We normally call changing of data in a Data Warehouse as data loading or data
refreshing.

Since the Data Warehouse is basically an integrated system it obtains data from
different sources. So data loading is an integrated process and which requires a
separate sub system. We call that system as an ETL system. ETL stands for
extracting, transforming, and loading.

Overview of this course –IV

So any Data Warehouse system must have an ETL process as it’s front-end. As a
result we can have a three-tier architecture of Data Warehouse.

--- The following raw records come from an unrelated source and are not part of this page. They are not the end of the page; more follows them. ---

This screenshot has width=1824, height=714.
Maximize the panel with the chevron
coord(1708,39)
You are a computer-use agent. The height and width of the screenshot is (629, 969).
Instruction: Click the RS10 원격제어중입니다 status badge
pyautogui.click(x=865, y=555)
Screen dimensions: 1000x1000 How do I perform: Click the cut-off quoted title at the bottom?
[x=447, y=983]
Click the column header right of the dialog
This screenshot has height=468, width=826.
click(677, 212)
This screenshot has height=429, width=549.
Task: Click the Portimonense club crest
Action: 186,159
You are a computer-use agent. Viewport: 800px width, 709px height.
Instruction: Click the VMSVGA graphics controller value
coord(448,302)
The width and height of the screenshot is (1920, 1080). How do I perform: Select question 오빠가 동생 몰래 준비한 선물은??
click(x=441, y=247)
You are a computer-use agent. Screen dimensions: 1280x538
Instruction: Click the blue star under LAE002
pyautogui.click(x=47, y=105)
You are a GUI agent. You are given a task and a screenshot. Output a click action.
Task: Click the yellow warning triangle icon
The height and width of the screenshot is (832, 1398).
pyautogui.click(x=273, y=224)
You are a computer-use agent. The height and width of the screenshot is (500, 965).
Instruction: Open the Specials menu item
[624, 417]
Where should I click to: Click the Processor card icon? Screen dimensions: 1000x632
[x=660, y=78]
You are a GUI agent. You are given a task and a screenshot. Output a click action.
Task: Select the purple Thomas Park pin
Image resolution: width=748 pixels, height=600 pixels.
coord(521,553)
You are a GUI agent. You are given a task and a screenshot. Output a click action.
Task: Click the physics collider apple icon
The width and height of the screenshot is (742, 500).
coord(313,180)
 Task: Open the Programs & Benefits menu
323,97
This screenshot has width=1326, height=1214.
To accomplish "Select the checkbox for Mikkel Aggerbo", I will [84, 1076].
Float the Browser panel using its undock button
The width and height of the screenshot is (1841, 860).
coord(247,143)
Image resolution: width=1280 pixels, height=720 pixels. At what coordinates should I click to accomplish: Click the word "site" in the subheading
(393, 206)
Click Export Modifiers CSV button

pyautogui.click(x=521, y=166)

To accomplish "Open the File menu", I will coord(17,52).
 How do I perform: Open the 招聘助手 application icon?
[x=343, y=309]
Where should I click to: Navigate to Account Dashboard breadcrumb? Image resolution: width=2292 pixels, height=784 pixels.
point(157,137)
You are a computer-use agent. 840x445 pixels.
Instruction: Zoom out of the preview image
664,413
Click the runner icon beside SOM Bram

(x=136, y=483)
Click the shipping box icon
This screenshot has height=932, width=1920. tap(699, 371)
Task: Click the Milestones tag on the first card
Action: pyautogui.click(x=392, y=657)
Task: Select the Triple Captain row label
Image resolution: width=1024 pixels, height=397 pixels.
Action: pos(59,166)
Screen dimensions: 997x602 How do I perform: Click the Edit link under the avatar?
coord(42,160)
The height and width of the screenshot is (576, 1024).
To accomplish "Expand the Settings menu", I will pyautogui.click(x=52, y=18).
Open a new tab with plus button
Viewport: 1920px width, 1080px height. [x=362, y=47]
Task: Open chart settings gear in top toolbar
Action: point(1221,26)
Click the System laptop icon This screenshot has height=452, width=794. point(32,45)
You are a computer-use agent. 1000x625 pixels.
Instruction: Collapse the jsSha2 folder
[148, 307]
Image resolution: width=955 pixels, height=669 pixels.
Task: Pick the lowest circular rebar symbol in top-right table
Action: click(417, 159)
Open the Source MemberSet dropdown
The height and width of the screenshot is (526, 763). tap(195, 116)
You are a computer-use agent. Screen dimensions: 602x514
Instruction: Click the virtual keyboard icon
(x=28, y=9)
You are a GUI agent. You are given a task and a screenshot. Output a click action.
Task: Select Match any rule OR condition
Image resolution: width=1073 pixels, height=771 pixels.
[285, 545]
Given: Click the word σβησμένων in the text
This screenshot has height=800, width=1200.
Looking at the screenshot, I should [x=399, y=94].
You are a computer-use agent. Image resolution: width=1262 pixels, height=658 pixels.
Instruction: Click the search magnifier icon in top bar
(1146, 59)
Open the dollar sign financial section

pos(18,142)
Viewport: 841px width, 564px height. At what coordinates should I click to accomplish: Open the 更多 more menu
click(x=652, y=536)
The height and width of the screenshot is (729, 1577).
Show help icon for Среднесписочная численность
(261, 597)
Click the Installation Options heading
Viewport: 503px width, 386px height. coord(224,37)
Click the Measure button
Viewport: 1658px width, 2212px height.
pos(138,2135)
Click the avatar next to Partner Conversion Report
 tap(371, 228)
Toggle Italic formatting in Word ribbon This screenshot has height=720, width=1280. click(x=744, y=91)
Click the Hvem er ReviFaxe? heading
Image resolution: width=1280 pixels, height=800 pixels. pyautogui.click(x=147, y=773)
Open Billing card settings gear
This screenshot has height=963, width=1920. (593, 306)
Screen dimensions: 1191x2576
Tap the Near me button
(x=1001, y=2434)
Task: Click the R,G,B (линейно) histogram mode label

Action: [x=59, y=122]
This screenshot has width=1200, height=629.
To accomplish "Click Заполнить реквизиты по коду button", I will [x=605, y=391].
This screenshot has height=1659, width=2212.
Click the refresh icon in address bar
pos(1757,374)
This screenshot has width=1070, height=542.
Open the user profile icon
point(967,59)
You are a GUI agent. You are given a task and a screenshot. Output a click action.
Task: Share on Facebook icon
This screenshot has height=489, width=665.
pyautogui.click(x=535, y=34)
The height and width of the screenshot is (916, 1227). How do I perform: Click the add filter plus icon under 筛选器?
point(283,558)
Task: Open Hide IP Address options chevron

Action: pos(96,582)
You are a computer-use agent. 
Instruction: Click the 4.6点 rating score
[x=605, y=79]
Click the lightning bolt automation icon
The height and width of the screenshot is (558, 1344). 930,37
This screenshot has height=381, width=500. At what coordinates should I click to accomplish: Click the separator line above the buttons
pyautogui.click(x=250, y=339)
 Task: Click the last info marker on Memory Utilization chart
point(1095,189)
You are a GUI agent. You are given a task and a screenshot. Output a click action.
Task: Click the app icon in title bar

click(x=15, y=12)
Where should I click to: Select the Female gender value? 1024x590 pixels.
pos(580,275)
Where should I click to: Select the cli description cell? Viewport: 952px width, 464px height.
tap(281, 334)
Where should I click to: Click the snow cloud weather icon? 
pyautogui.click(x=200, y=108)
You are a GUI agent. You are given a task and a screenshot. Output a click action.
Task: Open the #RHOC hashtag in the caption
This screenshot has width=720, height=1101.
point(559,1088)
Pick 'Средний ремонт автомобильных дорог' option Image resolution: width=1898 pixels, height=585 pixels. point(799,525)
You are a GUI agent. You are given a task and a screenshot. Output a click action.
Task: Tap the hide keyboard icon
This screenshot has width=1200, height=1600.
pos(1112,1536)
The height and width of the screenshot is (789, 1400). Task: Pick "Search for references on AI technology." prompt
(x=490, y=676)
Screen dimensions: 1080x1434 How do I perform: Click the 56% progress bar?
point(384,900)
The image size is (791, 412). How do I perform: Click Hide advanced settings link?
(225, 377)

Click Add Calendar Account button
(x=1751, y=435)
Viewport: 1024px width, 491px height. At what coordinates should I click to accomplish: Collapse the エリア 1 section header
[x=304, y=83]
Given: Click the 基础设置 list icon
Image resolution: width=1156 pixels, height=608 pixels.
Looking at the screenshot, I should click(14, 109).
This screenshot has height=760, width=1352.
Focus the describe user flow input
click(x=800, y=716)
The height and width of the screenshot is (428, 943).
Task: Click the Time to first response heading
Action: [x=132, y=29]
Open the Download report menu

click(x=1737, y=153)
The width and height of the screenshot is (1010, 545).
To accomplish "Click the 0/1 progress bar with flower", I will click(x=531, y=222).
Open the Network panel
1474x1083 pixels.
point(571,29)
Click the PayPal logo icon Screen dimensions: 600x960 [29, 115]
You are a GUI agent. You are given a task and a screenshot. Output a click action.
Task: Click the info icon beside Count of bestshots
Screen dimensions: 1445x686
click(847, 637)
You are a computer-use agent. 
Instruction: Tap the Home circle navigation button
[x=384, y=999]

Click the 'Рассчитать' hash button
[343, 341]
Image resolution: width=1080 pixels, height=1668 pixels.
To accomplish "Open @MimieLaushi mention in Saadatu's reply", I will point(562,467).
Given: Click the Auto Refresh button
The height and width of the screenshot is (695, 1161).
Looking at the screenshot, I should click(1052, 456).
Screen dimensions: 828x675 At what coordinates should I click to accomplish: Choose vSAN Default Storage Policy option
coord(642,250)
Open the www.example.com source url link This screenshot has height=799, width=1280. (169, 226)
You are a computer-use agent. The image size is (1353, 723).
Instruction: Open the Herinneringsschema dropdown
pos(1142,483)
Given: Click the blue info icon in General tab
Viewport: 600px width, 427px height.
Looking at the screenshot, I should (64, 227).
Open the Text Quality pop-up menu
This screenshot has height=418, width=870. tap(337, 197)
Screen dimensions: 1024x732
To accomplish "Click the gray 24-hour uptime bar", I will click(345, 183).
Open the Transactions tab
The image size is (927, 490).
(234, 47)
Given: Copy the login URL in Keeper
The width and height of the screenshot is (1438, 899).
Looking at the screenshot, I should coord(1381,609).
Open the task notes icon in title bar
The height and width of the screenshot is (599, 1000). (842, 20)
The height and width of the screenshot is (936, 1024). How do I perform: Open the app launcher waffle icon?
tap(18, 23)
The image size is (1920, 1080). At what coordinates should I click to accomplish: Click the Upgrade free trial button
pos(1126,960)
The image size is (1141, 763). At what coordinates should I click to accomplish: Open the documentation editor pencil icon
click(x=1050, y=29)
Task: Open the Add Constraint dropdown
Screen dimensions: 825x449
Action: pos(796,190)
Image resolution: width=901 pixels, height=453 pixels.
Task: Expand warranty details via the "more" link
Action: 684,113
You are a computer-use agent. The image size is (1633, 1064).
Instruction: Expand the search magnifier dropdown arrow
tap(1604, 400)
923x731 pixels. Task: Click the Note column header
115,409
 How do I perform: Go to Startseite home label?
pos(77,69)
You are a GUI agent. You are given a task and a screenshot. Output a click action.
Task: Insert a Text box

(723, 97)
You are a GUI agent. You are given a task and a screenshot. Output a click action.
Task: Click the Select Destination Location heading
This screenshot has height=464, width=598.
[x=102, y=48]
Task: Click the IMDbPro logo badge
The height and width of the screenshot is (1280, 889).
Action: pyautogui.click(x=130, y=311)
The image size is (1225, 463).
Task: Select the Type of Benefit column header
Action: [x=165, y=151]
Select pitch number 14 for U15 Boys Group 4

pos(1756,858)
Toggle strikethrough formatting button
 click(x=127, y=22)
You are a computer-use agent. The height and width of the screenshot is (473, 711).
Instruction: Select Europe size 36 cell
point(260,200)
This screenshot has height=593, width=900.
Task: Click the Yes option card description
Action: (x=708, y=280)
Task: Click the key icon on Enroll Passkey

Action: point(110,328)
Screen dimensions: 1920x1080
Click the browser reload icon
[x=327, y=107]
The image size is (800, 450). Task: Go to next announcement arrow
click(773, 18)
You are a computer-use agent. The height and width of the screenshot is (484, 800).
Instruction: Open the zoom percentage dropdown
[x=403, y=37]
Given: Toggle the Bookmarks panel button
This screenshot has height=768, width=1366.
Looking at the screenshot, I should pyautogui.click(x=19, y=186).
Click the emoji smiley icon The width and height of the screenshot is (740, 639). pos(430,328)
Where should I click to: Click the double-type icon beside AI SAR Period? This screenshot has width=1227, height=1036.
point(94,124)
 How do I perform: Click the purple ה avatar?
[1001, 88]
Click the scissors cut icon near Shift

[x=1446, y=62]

• First level is an ETL process, the next level is Data Warehouse server,
• The next level is the OLAP engine
• The final tier contains Data Mining, Visualization and Report Generation.
The ETL process is not the part of three-tier architecture in the sense that this is a
front end to the Data Warehouse.

So tier-I should be Data Warehouse server, tier-II is OLAP engine and tier-III is
where the user interacts with the whole Data Warehouse as Data Mining,
Visualization, and Reporting systems.

Essentially, I have outlined all major aspects of the Data Warehousing process.

Conclusion

We have seen that Data Warehousing is an essential concept that is required for data
integration for easy access of data
for managerial decisions and for analytical processing and for the data that is
required for the knowledge workers. We have also understood different components
of data warehousing such as Data Marting, OLAP operations, Dimensional modeling
etc., so in the subsequent lessons each of these concepts will be elaborated in detail.